### MATERIAL
#####

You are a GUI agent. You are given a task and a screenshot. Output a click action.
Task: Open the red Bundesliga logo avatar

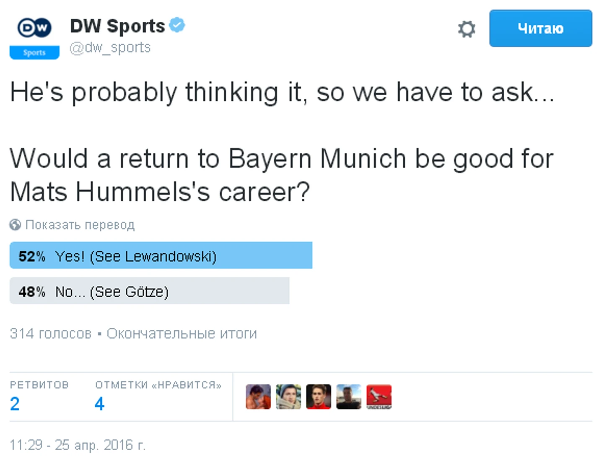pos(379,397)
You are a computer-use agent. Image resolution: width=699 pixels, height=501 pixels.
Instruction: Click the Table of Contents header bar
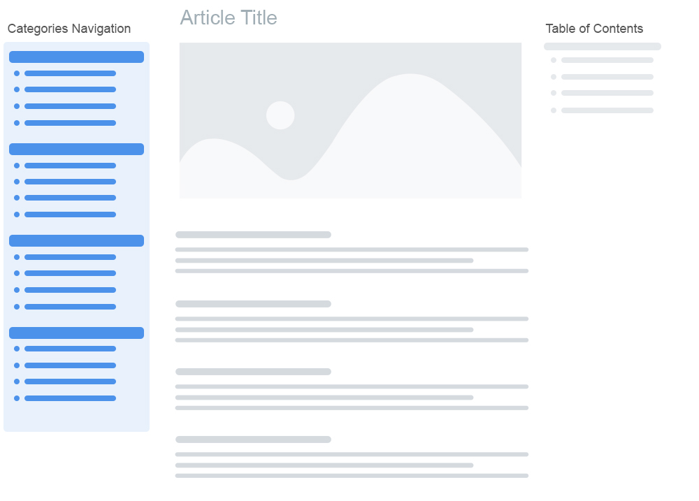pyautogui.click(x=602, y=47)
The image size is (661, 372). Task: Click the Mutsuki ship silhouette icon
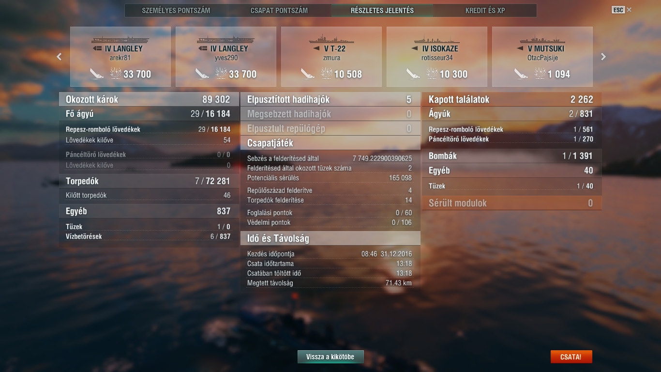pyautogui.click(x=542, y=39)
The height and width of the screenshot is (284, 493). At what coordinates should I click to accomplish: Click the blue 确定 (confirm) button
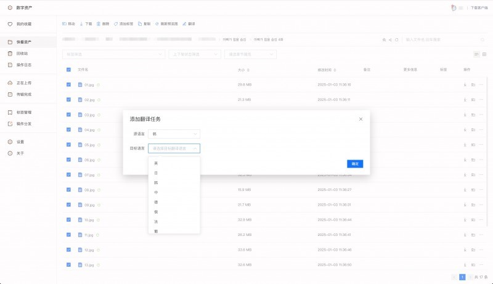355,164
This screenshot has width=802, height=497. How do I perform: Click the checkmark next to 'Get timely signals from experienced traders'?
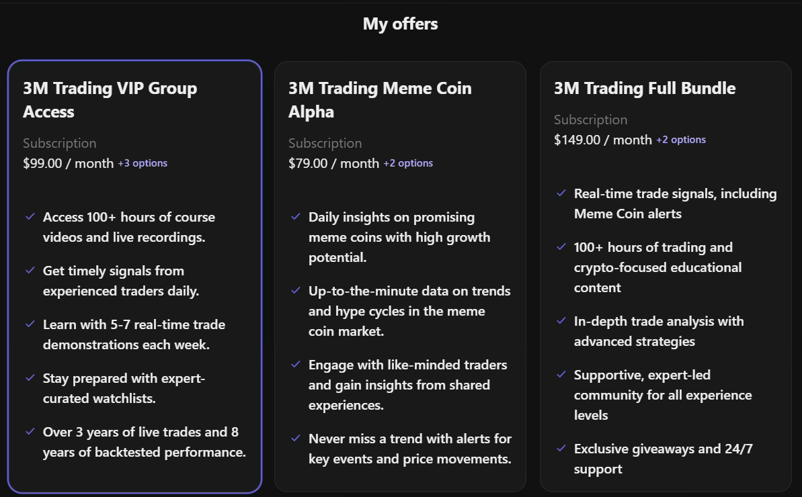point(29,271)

#####

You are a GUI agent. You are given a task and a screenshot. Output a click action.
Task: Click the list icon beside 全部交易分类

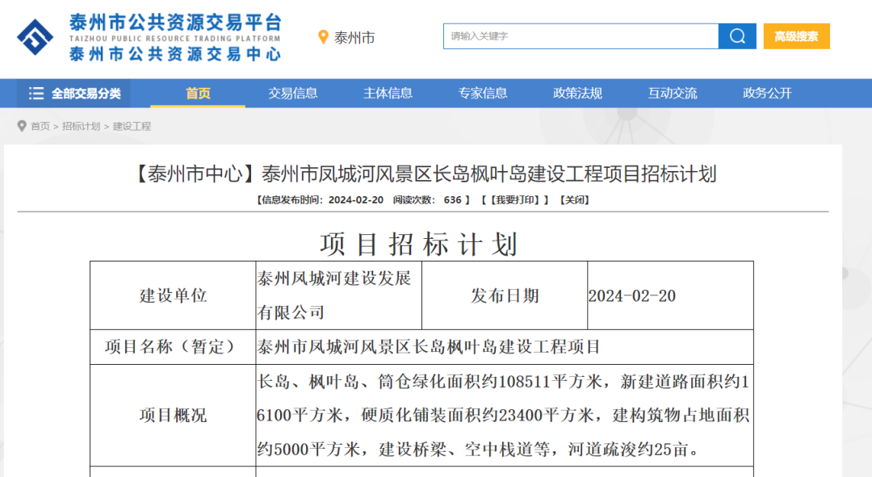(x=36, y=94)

#####

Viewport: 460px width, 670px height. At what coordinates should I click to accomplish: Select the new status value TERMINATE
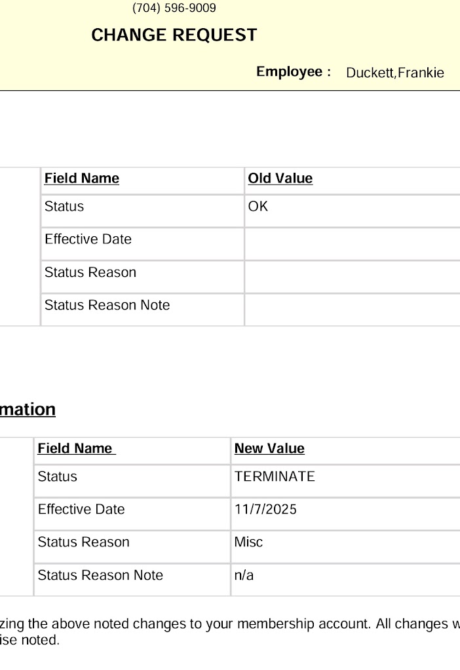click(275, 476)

#####

### THE EXERCISE
Please write out again the records between the lines holding "The image size" and "point(29,271)", inclusive, keeping the requests unchanged but multiplying every click coordinate in the answers by 1.15 and rounding each to a whole number, halves up. Leave the pictures out and give only those lines.

### FINAL RESULT
The image size is (661, 372). Task: Click the Mutsuki ship silhouette icon
pyautogui.click(x=623, y=45)
The height and width of the screenshot is (284, 493). At what coordinates should I click to accomplish: Click the blue 确定 (confirm) button
408,189
This screenshot has width=802, height=497. How do I perform: Click the checkmark next to 'Get timely signals from experienced traders'?
point(33,312)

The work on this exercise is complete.